Petro Terblanche is Health Science Professor at North-West University and is Managing Director at Afrigen Biologics in South Africa. Next to developing an open source vaccine, Afrigen hosts a global vaccine hub to build capacity and capabilities in low- and middle-income countries to design, develop and produce messenger RNA (mRNA) vaccines.
Professor Terblanche, as managing director of Afrigen, a South African biotechnology company, you are working with the World Health Organization (WHO) to produce a Covid-19 mRNA vaccine as part of a mRNA technology transfer hub. What does that mean?
Petro Terblanche: The background for this establishment is that under the COVAX initiative, in early 2021, there was a strong realisation that the vaccine supply to lower- and middle-income countries was not sufficient. COVAX started a few key initiatives to correct that. One of the work’s focuses must specifically be on how do we build the capacity and capabilities in low- and middle-income countries to enable them to produce their own vaccines. A strategic decision was made at the time to create an mRNA platform.
Has your company successfully formulated the mRNA Covid-19 vaccine using publicly available information on the Moderna vaccine?
Petro Terblanche: Yes indeed, we made a choice to use the sequence of the Moderna vaccine that was made available in the public domain by Stanford scientists (who reverse-engineered the droplets left in used vials, Ed.). Based on this sequence, we designed a construct and produced the plasma DNA.
Were there any legal implications of this?
Petro Terblanche: There were no infringements. Under the Bolar exemption, WHO research and development is exempted from intellectual property rights. Only at the point in which we go for market authorisation and commercial production will we require freedom to operate. That’s how we started.
-.-.-
* _REQUIRED TASKS_
• 1. Print the portion of the interview that begins at the words "Petro Terblanche: Yes" and ends after the words "the plasma DNA.", reproducing it exactly.
• 2. List every sentence in the interview that ends with a question mark.

* _DATA SECTION_
-.-.-
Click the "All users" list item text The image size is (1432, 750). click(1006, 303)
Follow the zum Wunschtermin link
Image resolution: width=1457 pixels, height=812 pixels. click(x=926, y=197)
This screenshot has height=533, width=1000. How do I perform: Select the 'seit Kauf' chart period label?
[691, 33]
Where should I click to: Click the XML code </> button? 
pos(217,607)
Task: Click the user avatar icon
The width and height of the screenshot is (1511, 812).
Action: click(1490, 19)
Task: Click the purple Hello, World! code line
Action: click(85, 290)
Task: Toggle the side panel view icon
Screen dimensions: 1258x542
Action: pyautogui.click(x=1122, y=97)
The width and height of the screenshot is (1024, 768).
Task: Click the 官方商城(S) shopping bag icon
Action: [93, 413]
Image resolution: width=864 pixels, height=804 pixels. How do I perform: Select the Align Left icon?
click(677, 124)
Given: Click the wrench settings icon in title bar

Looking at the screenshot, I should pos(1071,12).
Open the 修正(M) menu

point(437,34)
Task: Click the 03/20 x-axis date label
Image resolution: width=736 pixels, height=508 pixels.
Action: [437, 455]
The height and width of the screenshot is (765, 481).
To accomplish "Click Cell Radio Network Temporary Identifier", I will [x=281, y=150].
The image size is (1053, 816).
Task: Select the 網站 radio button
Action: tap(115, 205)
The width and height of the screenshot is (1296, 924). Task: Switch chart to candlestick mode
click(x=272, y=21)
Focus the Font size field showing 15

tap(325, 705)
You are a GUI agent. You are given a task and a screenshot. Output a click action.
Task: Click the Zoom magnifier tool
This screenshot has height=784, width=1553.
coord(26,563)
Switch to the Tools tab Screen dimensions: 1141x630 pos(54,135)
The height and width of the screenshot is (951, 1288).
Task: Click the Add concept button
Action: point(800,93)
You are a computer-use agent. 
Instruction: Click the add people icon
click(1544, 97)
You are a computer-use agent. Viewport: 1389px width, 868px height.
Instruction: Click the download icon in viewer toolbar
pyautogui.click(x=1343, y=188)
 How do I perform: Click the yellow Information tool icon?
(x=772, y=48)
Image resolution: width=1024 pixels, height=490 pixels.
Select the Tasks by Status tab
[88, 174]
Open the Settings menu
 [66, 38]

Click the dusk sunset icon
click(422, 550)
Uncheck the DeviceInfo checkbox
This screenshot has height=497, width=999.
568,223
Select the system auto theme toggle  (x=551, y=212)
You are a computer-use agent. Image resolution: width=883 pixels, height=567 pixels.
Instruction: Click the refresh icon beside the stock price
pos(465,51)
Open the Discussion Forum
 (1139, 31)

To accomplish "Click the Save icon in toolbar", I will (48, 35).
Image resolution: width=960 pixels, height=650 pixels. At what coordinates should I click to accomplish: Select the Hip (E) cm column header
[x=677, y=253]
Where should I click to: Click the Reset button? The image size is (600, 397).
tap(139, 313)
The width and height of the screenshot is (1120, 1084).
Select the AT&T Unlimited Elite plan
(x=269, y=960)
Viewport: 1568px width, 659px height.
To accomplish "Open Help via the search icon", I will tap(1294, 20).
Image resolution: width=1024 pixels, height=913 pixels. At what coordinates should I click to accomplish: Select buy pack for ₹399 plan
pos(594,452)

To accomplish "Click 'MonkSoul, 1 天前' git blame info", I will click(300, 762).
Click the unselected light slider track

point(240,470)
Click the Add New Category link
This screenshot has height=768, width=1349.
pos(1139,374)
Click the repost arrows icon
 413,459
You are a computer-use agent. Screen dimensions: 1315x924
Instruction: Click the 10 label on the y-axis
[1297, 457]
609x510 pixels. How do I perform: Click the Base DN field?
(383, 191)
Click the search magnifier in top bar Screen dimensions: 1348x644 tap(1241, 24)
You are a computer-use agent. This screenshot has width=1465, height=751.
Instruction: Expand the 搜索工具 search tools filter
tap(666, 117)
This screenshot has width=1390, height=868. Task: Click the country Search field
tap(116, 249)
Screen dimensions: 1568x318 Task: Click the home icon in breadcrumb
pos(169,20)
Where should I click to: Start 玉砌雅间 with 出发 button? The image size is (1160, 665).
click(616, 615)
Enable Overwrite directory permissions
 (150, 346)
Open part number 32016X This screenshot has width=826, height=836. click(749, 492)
-.-.-
* _ANSWERS TO THE EXERCISE_
• 1.
Petro Terblanche: Yes indeed, we made a choice to use the sequence of the Moderna vaccine that was made available in the public domain by Stanford scientists (who reverse-engineered the droplets left in used vials, Ed.). Based on this sequence, we designed a construct and produced the plasma DNA.

• 2.
What does that mean?
Has your company successfully formulated the mRNA Covid-19 vaccine using publicly available information on the Moderna vaccine?
Were there any legal implications of this?